■ Work order
The book description below gives a list of things that "the story of life" holds. List each of them.

■ Passage shown
_____

"The Old Man and Me Columns: Alaskan Stories of Hope", is a book of very short stories about a mentor therapist, an Old Man, who is a bit of a curmudgeon, and his mentee.
These two therapists, one old, one middle aged, are two psychotherapists in the business of helping others with life's challenges, big and small.
The problems the therapists and their patients face in these stories scan the full range of human experiences, including young love, marital conflict, child rearing, child and adolescent and adult problems including serious abuse and trauma, as well as coping with difficult holiday and seasonal stresses.
These stories are full of compassion, advice and wisdom with a bit of humor thrown in. Such is the story of life, a little pain, a little joy, a little humor, a little hope and a lot of hard work.
The Old Man and Me Columns, began as a column the author wrote for "The Palmer Frontiersman", and "The Valley Sun", newspapers in the Matanuska-Susitna Valley, Alaska, beginning in the mid 1970s and continued until the mid 1980s.
The author's chosen profession was Clinical Social Work until he retired in 1999. The author worked in the field of mental health with children, adolescents and adults, who were confronted with challenges in life situations, relationships and trauma of one kind or another.
At the time these columns were written, Mr. Fallon worked in private practice as a psychotherapist. He wanted to write a column in story form that readers might find interesting and helpful in coping with life's problems. He also hoped that the column would help ameliorate the stigma associated with seeking and receiving mental health services.
As a boy and a teenager, the author was an avid reader of outdoor hunting and fishing adventures. The inspiration for the Old Man and Me column came from a book that he loved by Robert Ruark titled, "The Old Man and the Boy".
The stories in Robert Ruark's book centered around a grandson talking about his grandfather who, in stories and anecdotes layered with love, imparts wisdom and philosophy to his grandson. "The Old Man and the Boy", was first published in 1953 and continues to be in print to this day.
The Old Man in the Old Man and Me columns, like the Old Man in Ruark's stories, had the benefit of his age and life experiences in his mentoring of his mentee, a younger psychotherapist. Old Man in these stories is a bit of a sage, even a wizard, as the author writes in his first introductory column. But the Old Man is also a bit of a curmudgeon who can be prickly in his mentoring and in his work. But more than anything, Old Man, like the Old Man in Ruark's book, is full of great love and humanity.
In publishing this book of columns, it is the author's hope that apart from the help the reader might get from the stories themselves, the stories will, like it has done for the author, begin a lasting and warm relationship with this Old Man.
The author is a retired psychotherapist and author of "Toward Capernaum, Toward Hope: The Hidden Years", and "Joyous Dance: Akaskan Spirit Guide", who lived and worked in Alaska 37 years. He now lives in Idaho with his wife Elizabeth Fallon, author of "The Moonlit Moose: An Alaskan Tale".

_____

■ Records shown

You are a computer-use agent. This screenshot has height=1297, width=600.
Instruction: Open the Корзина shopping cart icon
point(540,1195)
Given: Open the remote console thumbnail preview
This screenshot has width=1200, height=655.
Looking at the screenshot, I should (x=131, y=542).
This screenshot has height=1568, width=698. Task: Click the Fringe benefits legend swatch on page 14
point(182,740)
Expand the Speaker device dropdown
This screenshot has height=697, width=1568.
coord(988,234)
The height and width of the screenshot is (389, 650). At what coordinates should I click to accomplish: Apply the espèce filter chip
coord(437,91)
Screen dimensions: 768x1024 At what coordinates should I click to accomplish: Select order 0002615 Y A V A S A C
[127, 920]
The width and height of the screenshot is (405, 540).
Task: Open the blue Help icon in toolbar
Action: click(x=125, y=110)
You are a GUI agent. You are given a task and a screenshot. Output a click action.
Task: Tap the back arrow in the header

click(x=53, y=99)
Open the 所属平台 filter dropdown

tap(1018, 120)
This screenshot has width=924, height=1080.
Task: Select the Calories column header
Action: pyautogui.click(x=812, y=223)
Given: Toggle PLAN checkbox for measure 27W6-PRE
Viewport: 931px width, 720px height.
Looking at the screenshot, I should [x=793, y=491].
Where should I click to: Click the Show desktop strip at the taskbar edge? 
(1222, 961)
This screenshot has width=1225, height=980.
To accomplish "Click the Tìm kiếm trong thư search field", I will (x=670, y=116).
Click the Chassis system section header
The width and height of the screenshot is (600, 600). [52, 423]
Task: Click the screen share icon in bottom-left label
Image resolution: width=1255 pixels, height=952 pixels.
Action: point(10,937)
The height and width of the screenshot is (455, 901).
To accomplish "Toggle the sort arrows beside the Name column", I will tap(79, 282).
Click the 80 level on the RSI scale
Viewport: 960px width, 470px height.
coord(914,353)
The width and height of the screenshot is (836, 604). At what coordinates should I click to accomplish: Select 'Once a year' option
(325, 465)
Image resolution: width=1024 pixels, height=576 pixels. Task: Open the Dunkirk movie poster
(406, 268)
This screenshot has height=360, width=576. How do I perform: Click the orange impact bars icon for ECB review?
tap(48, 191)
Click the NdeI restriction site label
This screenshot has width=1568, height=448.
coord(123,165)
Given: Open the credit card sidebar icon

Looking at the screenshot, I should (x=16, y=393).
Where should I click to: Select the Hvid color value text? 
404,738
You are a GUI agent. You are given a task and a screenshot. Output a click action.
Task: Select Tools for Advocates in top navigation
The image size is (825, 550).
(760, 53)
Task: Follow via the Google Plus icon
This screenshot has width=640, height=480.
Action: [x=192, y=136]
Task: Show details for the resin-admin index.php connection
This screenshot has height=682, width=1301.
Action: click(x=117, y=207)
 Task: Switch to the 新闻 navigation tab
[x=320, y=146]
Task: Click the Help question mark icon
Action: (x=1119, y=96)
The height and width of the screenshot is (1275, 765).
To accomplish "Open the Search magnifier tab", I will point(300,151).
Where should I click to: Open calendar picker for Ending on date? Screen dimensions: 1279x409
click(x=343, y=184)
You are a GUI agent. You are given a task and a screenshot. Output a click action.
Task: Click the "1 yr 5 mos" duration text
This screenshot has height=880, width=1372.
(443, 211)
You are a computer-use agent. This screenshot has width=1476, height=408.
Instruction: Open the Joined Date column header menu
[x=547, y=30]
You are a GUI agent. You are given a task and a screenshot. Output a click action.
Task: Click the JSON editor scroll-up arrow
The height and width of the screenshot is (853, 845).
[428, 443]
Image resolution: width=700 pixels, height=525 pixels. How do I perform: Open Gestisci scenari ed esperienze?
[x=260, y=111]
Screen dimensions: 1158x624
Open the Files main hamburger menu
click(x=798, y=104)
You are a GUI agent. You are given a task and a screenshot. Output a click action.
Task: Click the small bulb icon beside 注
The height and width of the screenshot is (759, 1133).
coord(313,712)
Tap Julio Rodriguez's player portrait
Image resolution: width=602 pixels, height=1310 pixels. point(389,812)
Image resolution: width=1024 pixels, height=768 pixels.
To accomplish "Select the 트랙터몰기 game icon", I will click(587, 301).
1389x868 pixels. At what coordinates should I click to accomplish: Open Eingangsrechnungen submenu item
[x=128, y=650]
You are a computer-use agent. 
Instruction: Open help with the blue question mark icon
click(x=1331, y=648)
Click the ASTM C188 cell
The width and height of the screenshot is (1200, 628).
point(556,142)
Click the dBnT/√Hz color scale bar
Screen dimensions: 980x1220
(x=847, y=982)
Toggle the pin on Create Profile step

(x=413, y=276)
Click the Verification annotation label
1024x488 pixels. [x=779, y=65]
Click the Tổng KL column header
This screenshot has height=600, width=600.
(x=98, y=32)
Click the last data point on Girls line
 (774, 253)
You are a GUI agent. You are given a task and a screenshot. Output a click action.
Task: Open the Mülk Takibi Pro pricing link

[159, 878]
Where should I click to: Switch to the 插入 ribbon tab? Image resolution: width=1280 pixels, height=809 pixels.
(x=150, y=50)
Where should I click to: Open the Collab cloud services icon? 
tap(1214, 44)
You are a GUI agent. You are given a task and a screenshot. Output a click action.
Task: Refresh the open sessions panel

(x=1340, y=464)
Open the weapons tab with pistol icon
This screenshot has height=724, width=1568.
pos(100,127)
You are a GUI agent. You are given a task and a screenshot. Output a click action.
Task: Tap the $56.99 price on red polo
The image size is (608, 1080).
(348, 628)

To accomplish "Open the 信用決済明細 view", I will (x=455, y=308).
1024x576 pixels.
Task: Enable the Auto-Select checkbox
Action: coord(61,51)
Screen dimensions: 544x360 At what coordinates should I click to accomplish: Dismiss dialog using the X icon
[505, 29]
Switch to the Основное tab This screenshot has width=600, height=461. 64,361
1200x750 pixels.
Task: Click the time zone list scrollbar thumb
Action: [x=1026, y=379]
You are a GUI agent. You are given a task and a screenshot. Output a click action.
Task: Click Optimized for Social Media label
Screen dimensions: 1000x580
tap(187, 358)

_____

■ Solution for this exercise
- a little pain
- a little joy
- a little humor
- a little hope
- a lot of hard work